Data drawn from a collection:
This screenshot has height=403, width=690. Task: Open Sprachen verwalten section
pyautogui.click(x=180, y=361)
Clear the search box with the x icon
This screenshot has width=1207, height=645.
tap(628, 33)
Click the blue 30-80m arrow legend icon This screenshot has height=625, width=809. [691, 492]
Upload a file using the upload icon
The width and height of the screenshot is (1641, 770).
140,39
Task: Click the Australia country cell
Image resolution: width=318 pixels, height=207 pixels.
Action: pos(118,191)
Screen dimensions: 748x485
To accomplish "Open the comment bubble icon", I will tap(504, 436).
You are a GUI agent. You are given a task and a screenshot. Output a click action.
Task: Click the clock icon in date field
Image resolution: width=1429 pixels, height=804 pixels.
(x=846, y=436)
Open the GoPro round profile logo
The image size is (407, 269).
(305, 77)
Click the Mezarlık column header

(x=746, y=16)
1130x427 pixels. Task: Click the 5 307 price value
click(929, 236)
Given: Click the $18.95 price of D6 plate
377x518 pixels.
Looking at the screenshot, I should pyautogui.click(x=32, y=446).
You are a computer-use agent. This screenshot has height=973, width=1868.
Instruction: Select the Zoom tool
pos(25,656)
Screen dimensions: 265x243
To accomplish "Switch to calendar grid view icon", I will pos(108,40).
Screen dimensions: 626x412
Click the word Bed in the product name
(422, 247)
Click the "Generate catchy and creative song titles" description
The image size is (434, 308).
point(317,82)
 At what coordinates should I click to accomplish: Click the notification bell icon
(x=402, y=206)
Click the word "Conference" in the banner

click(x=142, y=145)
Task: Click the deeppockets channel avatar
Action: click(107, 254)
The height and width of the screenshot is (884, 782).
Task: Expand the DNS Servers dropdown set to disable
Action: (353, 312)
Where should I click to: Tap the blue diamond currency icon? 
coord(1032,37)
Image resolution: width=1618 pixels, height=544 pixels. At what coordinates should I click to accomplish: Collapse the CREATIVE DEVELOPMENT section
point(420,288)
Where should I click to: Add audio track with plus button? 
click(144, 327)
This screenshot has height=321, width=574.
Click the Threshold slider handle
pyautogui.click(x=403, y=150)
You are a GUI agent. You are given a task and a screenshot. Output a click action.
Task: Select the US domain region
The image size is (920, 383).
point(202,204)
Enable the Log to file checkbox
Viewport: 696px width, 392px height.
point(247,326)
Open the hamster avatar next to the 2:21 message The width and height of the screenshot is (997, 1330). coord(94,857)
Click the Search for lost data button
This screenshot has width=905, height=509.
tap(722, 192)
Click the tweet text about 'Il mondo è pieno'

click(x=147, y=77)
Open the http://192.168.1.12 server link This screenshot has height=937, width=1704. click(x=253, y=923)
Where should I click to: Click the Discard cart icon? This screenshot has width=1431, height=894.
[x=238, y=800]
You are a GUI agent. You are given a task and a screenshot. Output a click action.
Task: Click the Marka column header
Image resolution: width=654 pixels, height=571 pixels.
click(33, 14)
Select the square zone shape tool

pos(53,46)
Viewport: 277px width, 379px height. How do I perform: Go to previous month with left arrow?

Task objective » Gather every line of the data above that contains the string "should".

Problem solution »
Looking at the screenshot, I should pyautogui.click(x=32, y=446).
 At what coordinates should I click to accomplish: Click the notification bell icon
Where should I click to: Tap the blue diamond currency icon? 
Image resolution: width=1618 pixels, height=544 pixels. At what coordinates should I click to accomplish: Collapse the CREATIVE DEVELOPMENT section
Where should I click to: Add audio track with plus button? 
Where should I click to: Click the Discard cart icon? This screenshot has width=1431, height=894.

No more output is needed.